Optimal group and individual prenatal care visit patterns and preterm birth
- PMID: 40813652
- PMCID: PMC12351913
- DOI: 10.1186/s12884-025-07987-1
Optimal group and individual prenatal care visit patterns and preterm birth
Abstract
Background: Changes have recently been proposed to both the visit frequency and setting for delivery of prenatal care, including decreasing frequency of scheduled visits or using group visits or virtual visits. The impacts of participant engagement patterns with prenatal care on preterm birth (PTB) are not clearly understood. We aimed to characterize prenatal care visit patterns, examine their associations with PTB, and provide optimal cutoffs for care patterns.

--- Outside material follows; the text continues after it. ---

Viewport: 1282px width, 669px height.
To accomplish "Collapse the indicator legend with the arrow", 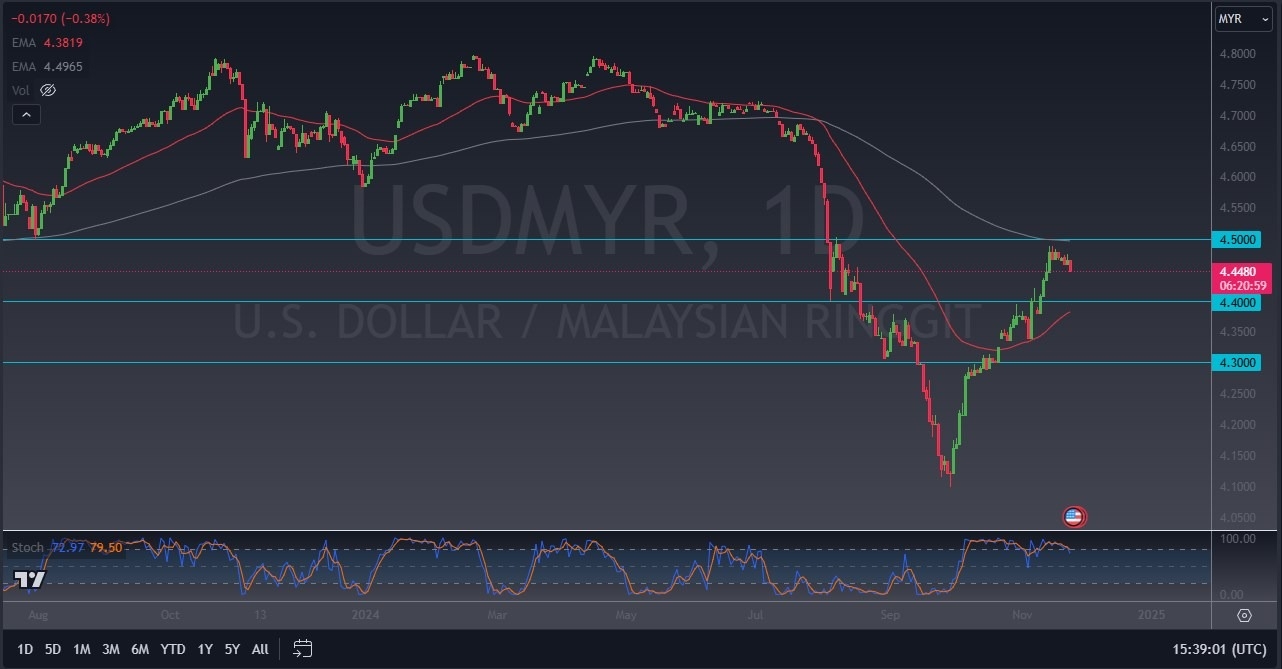I will click(26, 115).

Methods: This study is a secondary analysis of prenatal care visit data obtained from the randomized CRADLE study that tested the effects of group (GPNC) versus individual (IPNC) prenatal care on PTB. We analyzed prenatal care visit data from N = 1,989 medically low-risk pregnant women who had at least one prenatal care visit between study enrollment and gestational age (GA) week 37. Prenatal care visit patterns before GA week 37 were predictors, characterized in terms of the number of IPNC and GPNC visits, duration of care, total hours of care, GA week at last visit, minimum gap (> 21 vs. ≤ 21 days) between any or GPNC visits, and discontinuation before the third trimester. PTB was the study outcome, defined as delivery < 37 GA weeks. Simple and multivariable logistic regression models and ROC analysis were applied to test associations and determine optimal cutoff points.

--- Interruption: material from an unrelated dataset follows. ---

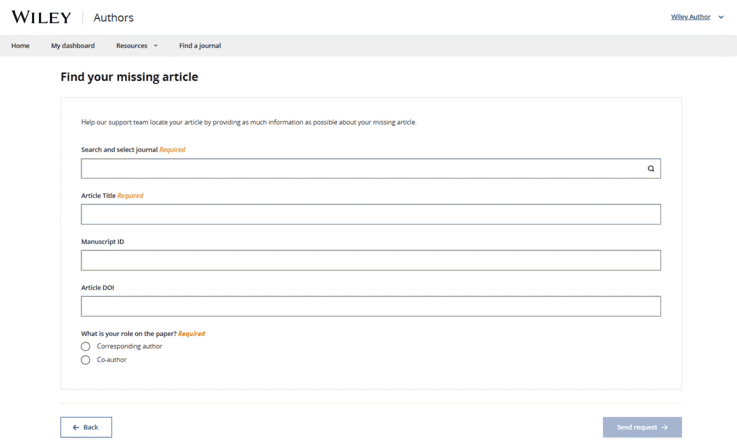The width and height of the screenshot is (737, 444).
Task: Focus the Search and select journal field
Action: click(360, 169)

Results: Overall, > 7 visits during pregnancy (OR = 0.58, 95%CI: 0.43–0.79, p < .001), > 3 visits in the third trimester (OR = 0.42, 95%CI: 0.30–0.57, p < .001), > 2.25 care hours during pregnancy (OR = 0.67, 95%CI: 0.49–0.92, p = .014), > 0.75 care hours during the third trimester (OR = 0.50, 95%CI: 0.37, 0.67, p < .001), and > 147 days in care (OR = 0.41, 95%CI: 0.30–0.56, p < .001) were all significantly associated with lower PTB rates. A minimum care gap of > 21 days was associated with higher PTB (aOR = 2.87, 95%CI: 1.76–4.69, p < .001) and discontinuation of care before the third trimester was the strongest correlate of PTB (aOR = 12.6, 95%CI: 6.5–24.5), p < .001) in terms of aOR compared to that of all the other pattern variables.
Conclusion: Patient engagement with prenatal care providers, including both duration and frequency, was associated with reduced risk of PTB. Any proposed revision to the schedule or frequency of prenatal care which decreases patient contact with healthcare providers may risk worsening birth outcomes.
Clinical trial registration:
This study was registered on December 20, 2015, at ClinicalTrials.gov (
Supplementary Information: The online version contains supplementary material available at 10.1186/s12884-025-07987-1.
Keywords: Individual prenatal care; Optimal prenatal care; Pregnant women group prenatal care; Prenatal care patterns; Preterm birth.
Conflict of interest statement
Declarations. Ethics approval and consent to participate: The study was approved by the Prisma Health Institutional Review Board (Pro00043994) and was registered at ClinicalTrials.gov (NCT02640638). Screening for study eligibility by medical record review was performed prior to obtaining written informed consent and enrolling participants for their first study care visit appointment. Consent for publication: Any personal health or identifiable information data were neither included in any present analysis or results, nor were discussed. Competing interests: The authors declare no competing interests.